Activity:
Report each line of the records where "click" occurs.

Source information:
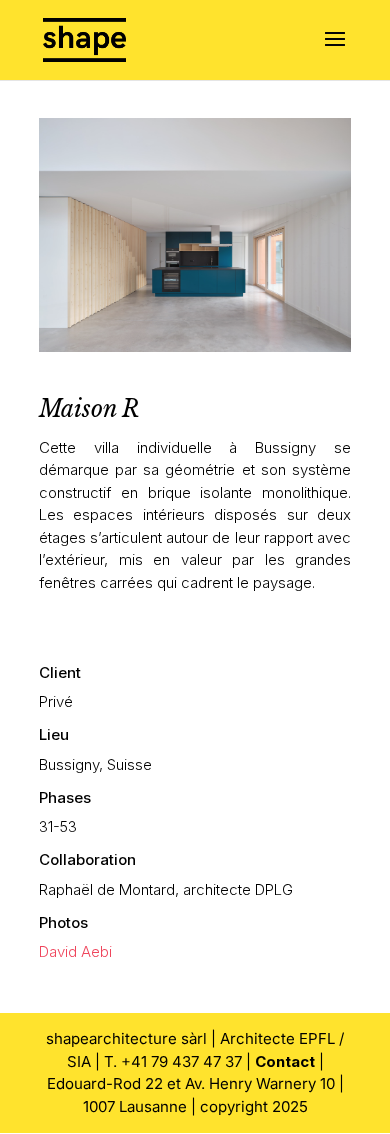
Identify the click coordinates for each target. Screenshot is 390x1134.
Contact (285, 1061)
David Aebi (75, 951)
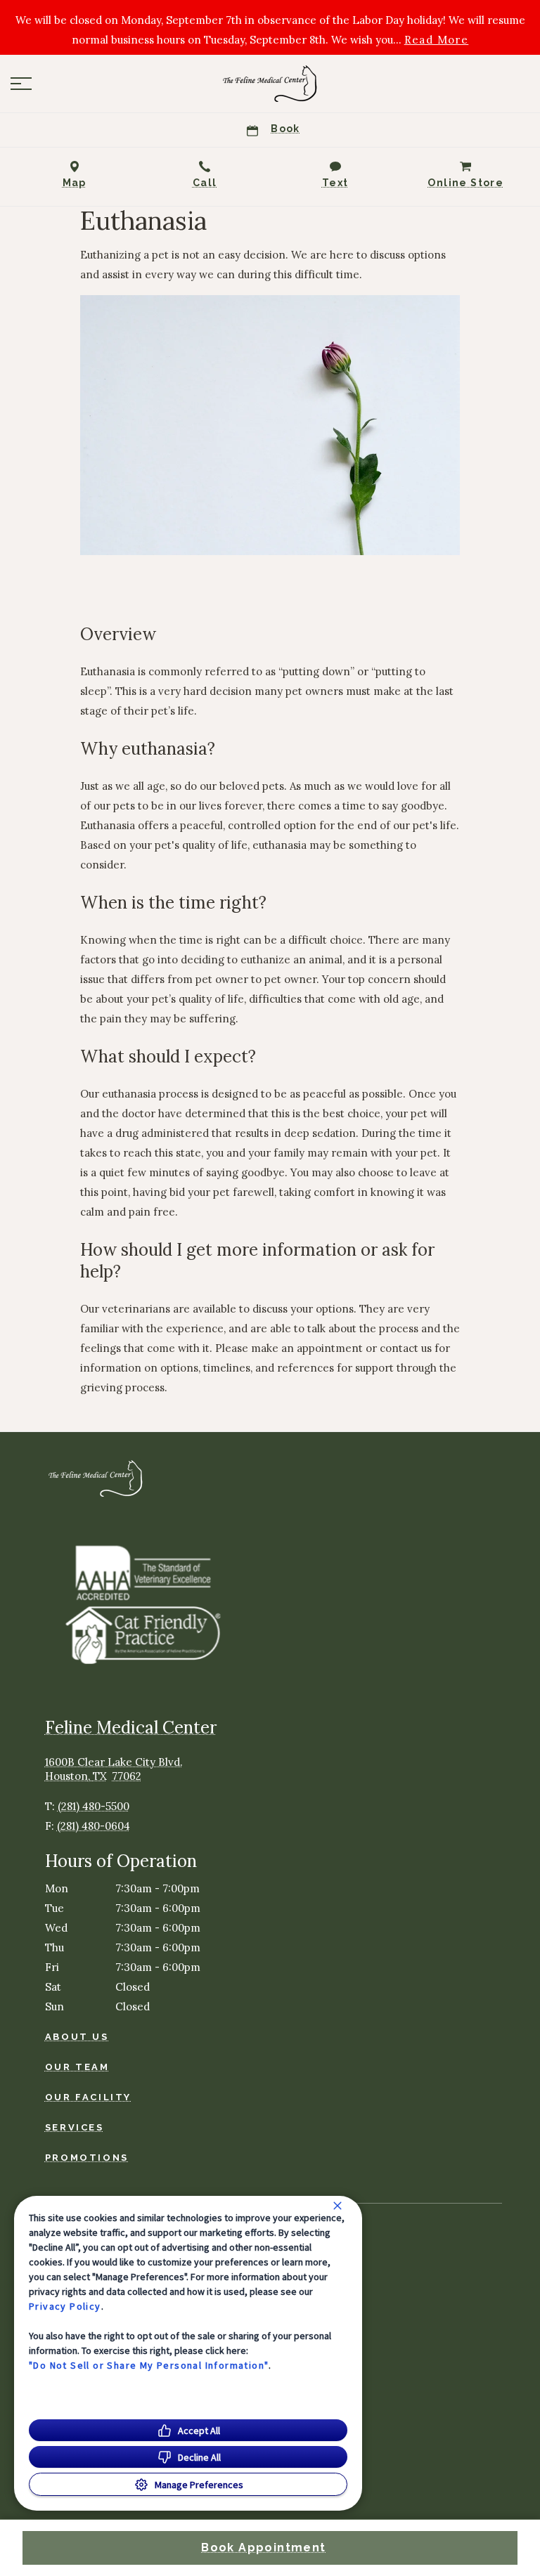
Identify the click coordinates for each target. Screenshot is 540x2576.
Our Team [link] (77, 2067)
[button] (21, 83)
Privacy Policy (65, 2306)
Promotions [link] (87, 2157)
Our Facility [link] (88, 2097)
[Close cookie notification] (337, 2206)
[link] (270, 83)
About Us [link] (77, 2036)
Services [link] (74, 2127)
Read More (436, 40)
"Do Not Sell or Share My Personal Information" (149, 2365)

Task result:
Identify the click coordinates for each target. Screenshot is 390x1134.
Identify the click coordinates for each target. Screenshot is 540x2576.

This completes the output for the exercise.